Segmentation into normal, edema, contrast enhancing, and necrosis tissues with the Flywheel-wrapped second place winner of the 2017 BraTS Challenge.

Although this example predictively segments the tumor of a single patient, modifications to this gear can allow tumor segmentation of multiple patients for multiple imaging sessions over the course of their care. Furthermore, with scalable cloud architecture, these tasks can be deployed in parallel, significantly reducing the overall time required to iterate inference over an entire image repository. Enacting this as a pre-curation strategy could significantly reduce the time necessary for manual labeling of clinical imaging data.

Therein lies the vast potential benefit from using a strong FAIR framework in an AI-mediated workflow. Being able to pre-curate new data, optimize human input, and retrain on well-labeled data over accelerated time-scales. These model design, train, and test cycles are greatly facilitated by a FAIR framework, which is able to curate the data, results, and their provenance in a searchable interface.

As with this brain tumor challenge example, there are many other similar challenge events that make their algorithms and pretrained models publicly available for the research community. One nexus of these is the Grand Challenges in Biomedical Image Analysis, hosting over 21,000 submissions in 179 challenges (56 public, 123 hidden). Flywheel’s capacity to quickly package these algorithms to be interoperable with its framework makes it a powerful foundation for a data-driven research enterprise.

Two more useful deep learning and GPU-enabled algorithms have recently been incorporated into Flywheel gears. First, quickNAT uses default or user-supplied pre-trained deep learning models to segment neuroanatomy within thirty seconds when deployed on sufficient GPU hardware. We have wrapped a Pytorch implementation of quickNAT in a Flywheel gear. Prediction of brain regions on CPU hardware requires two hours. Although much longer than thirty seconds needed on a GPU, it is still a fraction of the nearly twelve hours needed for FreeSurfer’s recon-all. Next, we have Nobrainer, a deep learning framework for 3D image processing. The derived Flywheel gear uses a default (or user-supplied) pre-trained model to create a whole brain mask within two minutes on a CPU. Utilizing a GPU brings this time down under thirty seconds.

The previous paragraph elicits two questions. First, with GPU model prediction times significantly faster than CPUs, when will GPU-enabled Flywheel instances be available? The next being, how can Flywheel be effectively leveraged in training deep learning models? Flywheel is actively developing GPU-deployable gears and the architecture to deliver them. We briefly explore the second question next, leaving a more thorough investigation for another article.

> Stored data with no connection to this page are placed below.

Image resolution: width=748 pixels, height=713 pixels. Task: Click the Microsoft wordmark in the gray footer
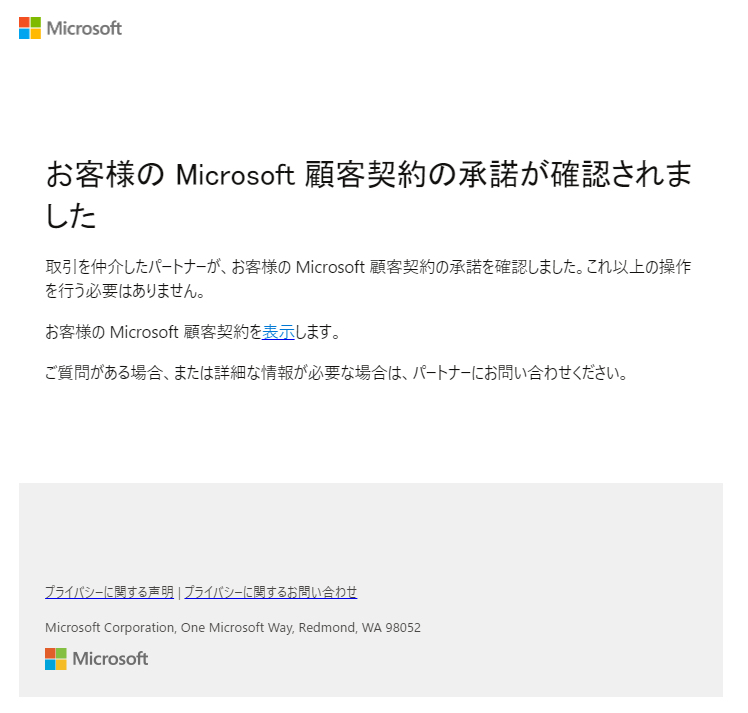click(x=110, y=659)
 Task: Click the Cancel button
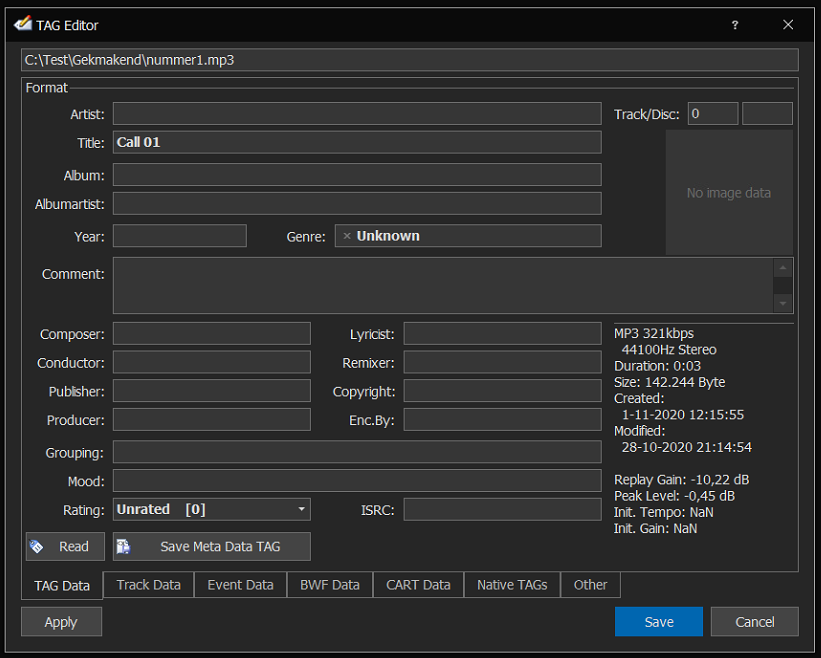coord(754,622)
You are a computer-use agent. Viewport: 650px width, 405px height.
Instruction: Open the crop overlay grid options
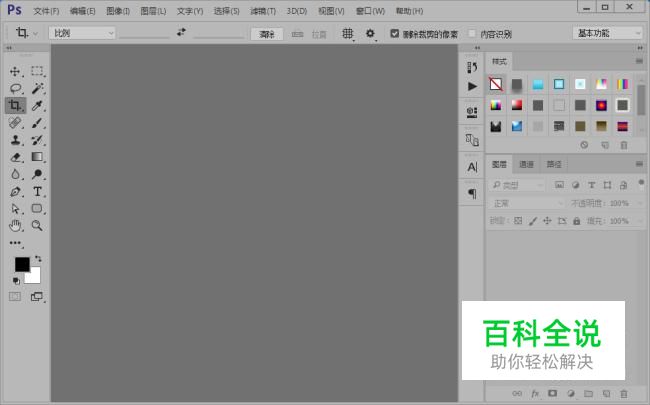pyautogui.click(x=348, y=33)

Training on an extensive and diverse dataset is needed for Deep Learning models to generalize effectively and accurately across unseen data. With uncommon conditions, such as gliomas, finding enough high-quality data at a single institution can be daunting. Furthermore, sharing these data across institutional boundaries incurs the risk of exposing protected health information (PHI). With Federated Training, Deep Learning models (and their updates) are communicated across institutional boundaries to acquire the abstracted insight of distributed annotation. This eliminates the risk and requirement of transferring large data repositories while still allowing model access to a diverse dataset. With Federated Search across institutional instances of Flywheel firmly on the roadmap, this type of Federated Training of Deep Learning models will be possible within the Flywheel ecosystem.

(*) The authors of this repository and the University College London do not explicitly promote or endorse the use of Flywheel as a FAIR framework.